Madcap Backpack in the Black Mountains   10 comments


I’ve been making promises to myself to get out and do more back packing and wild camping. I read lots of blogs and trip reports about cracking trips, mostly short to take advantage of quality weekend time but I never seem to get around to it. That’s all going to change. Armed with a new tent and after a rushed packing/eating session we’d eaten tea and were out walking in the Black Mountains by 6pm


It was great to be out after work. Less than two hours after shutting the lid on my work laptop at home I was on my way up the Cats Back ridge


As we raced up the sun went down



The light was spectacular and of course at this time on a Friday we had this most wonderful ridge to ourselves



We hurried on past the trig pillar on Black Hill towards our intended overnight stop



I’d had my eye on a spot a mile so beyond for several years. A small sheltered area of grass just off the path. Its always been dry but after the recent snowfall and heavy rain it was very soggy. We managed to get the tent up and settled inside just as it got dark.

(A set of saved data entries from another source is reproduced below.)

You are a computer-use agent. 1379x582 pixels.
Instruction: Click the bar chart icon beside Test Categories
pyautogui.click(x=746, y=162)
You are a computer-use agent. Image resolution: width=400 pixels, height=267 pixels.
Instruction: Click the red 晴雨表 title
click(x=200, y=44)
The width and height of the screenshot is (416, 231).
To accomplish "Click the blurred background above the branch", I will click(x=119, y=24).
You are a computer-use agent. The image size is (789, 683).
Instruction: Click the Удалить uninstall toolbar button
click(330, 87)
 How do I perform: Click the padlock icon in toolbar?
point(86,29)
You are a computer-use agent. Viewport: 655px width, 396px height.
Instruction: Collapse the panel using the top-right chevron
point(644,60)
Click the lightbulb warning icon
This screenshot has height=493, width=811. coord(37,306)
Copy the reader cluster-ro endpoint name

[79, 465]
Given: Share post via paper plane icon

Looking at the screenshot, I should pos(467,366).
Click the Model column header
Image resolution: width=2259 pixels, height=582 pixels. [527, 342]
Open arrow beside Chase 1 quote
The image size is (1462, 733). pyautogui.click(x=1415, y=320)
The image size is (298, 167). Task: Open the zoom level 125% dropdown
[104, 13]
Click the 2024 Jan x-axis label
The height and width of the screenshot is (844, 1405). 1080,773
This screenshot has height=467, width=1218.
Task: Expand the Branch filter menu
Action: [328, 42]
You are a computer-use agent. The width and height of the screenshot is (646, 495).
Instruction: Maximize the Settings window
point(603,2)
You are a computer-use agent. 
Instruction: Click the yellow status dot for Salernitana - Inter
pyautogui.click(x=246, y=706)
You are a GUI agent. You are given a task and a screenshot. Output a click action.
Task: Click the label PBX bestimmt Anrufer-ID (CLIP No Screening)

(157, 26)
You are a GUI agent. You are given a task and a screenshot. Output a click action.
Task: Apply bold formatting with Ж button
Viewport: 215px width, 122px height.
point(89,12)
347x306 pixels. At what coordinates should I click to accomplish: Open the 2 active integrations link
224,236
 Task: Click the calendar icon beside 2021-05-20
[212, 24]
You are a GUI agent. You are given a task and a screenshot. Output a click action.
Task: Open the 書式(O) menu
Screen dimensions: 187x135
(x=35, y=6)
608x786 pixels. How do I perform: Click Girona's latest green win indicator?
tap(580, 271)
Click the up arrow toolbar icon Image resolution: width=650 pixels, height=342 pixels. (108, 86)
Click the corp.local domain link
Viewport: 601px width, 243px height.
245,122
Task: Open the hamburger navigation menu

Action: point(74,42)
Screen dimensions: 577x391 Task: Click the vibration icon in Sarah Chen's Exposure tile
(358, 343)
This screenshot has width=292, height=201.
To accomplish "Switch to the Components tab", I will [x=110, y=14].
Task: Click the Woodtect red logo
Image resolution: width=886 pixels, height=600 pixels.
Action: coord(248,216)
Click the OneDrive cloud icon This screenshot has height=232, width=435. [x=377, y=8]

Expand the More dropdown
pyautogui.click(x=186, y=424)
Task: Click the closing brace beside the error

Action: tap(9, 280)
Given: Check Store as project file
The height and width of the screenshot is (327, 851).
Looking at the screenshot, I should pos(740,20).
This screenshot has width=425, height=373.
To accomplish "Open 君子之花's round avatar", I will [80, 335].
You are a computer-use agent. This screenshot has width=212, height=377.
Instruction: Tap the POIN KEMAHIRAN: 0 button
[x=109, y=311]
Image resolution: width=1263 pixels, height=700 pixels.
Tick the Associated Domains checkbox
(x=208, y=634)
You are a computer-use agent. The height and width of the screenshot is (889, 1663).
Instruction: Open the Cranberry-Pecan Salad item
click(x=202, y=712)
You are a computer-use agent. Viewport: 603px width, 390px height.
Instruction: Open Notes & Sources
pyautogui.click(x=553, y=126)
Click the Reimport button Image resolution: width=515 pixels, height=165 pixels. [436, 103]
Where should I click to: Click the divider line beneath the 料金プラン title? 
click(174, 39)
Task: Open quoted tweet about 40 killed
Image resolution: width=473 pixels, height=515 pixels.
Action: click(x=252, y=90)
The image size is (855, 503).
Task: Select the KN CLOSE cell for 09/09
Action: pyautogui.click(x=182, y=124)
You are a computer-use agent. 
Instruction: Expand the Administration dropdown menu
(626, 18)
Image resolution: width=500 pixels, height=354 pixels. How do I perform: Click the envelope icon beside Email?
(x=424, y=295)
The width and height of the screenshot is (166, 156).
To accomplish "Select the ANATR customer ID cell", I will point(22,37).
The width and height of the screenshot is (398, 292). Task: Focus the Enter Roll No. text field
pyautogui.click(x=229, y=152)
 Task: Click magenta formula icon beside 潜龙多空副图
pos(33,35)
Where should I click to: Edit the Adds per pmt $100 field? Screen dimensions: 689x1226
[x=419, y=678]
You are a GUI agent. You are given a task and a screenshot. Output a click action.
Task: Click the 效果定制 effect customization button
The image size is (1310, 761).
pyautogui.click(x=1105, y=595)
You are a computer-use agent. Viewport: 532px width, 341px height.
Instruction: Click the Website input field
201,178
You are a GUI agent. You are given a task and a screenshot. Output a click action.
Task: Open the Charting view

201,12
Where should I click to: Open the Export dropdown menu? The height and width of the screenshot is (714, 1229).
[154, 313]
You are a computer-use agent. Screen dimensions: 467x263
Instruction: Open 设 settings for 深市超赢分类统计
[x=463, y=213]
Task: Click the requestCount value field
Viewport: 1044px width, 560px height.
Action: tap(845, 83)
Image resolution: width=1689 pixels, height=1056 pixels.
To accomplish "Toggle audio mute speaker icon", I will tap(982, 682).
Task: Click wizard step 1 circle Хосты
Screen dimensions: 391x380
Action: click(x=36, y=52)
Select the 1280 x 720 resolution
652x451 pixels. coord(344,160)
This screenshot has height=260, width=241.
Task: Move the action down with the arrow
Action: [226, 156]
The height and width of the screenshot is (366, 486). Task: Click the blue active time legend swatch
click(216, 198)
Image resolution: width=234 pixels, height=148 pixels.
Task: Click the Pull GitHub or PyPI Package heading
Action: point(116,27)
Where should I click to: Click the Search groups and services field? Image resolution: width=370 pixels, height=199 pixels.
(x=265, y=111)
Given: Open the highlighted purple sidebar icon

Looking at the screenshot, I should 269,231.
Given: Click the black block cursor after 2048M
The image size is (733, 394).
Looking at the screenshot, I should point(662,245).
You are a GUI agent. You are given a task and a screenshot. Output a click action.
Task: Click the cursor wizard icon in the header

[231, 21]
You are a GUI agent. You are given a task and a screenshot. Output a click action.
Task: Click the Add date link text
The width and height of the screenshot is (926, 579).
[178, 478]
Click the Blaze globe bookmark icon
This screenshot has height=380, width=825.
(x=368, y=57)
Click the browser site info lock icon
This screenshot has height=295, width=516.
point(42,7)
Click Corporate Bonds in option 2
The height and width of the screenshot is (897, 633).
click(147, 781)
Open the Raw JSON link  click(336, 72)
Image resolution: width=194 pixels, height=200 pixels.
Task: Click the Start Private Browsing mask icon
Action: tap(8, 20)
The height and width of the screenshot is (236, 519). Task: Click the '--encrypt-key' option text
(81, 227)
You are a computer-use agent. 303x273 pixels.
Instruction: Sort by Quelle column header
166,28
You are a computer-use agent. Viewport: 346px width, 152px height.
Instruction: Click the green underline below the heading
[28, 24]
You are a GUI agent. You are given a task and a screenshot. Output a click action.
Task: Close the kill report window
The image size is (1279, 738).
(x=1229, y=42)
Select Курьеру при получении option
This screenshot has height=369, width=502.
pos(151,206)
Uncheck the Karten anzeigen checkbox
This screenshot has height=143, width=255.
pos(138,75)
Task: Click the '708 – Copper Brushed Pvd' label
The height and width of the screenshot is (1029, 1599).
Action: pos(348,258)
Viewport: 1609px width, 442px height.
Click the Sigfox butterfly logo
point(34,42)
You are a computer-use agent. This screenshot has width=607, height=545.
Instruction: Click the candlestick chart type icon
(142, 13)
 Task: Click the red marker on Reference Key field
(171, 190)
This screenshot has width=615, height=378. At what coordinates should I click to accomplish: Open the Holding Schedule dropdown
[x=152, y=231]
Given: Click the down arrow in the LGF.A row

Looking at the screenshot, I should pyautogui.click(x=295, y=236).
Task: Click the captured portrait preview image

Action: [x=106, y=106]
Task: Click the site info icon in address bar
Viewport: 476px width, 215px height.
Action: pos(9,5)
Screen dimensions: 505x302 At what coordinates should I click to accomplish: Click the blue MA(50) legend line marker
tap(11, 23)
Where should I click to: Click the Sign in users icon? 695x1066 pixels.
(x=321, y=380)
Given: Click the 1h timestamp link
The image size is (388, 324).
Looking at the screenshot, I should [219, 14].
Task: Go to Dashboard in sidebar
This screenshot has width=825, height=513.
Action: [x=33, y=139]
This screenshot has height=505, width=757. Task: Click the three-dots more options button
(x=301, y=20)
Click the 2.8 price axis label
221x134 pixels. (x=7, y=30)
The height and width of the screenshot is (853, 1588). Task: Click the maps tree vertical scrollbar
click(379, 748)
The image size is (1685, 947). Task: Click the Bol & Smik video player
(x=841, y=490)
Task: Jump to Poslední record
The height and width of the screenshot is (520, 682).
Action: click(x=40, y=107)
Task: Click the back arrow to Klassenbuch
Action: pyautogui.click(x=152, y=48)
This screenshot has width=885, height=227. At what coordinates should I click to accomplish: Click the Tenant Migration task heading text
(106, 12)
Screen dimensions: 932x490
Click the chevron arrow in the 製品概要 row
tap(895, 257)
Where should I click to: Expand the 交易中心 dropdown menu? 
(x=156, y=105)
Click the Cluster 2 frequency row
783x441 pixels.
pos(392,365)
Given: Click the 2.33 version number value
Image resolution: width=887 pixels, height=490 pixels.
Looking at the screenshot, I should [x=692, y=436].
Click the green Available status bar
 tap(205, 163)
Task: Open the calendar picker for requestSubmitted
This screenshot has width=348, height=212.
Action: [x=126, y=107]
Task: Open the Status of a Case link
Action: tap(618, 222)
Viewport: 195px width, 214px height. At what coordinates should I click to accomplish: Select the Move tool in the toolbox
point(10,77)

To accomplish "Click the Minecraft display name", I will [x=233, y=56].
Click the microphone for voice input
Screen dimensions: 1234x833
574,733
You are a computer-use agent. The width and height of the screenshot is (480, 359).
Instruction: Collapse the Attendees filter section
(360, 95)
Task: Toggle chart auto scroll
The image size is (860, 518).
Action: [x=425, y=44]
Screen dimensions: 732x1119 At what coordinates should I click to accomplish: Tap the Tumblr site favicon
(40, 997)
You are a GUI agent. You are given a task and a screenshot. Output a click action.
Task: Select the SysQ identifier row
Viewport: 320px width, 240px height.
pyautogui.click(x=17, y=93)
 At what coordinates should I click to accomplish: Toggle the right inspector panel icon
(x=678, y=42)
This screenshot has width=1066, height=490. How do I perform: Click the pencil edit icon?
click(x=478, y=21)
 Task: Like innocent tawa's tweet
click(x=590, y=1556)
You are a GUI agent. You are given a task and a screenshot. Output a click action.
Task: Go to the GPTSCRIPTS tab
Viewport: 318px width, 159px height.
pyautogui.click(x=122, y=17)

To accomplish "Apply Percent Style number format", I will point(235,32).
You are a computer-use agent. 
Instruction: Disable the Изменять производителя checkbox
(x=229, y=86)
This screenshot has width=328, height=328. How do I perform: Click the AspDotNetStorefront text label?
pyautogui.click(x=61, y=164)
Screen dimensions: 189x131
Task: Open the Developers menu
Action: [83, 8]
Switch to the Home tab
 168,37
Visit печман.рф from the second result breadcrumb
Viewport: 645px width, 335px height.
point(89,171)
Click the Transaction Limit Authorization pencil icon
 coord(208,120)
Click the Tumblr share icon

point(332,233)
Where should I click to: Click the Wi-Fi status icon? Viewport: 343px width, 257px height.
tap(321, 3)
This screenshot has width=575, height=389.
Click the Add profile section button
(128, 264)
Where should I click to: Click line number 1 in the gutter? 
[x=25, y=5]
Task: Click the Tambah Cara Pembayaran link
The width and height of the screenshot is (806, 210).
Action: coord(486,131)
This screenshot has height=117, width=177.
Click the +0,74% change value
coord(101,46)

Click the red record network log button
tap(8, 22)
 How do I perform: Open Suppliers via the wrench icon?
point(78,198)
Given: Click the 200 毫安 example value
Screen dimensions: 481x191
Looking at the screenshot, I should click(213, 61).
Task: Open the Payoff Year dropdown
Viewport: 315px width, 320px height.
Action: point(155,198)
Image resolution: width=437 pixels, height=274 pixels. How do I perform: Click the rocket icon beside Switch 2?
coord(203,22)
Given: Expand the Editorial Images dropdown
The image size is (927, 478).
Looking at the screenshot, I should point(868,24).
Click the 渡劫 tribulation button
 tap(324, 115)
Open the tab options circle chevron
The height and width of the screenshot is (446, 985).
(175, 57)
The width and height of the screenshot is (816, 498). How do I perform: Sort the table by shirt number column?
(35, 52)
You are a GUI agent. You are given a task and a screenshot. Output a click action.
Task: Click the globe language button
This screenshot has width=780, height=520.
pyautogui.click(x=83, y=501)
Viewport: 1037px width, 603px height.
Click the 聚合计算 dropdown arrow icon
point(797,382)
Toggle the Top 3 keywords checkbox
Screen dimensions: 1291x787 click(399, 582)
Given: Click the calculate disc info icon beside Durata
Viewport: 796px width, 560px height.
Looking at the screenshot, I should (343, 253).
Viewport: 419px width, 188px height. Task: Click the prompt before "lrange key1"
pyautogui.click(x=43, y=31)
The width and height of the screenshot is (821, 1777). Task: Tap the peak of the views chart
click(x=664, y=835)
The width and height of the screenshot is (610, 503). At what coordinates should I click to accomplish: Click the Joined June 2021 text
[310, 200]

Also had a new tent to play with. Since the demise of my Quasar I don’t have a two-person tent (other than my Lightwave which is really for 3 people and is pretty heavy). Bring on the Nigor Parula 2. I’m pretty impressed as it’s amazingly light for a two-person tent (around 1.8kg) and fits my needs for two porches and an ability to sit up in comfort. I’m still getting used to its pitching subtleties (especially the porches to stop them sagging) but so far so good. It did pass my first major test in that the very light and thin groundsheet was pitched on some seriously wet ground without any water ingress. I should however point out that seriously impressive tents are seriously expensive!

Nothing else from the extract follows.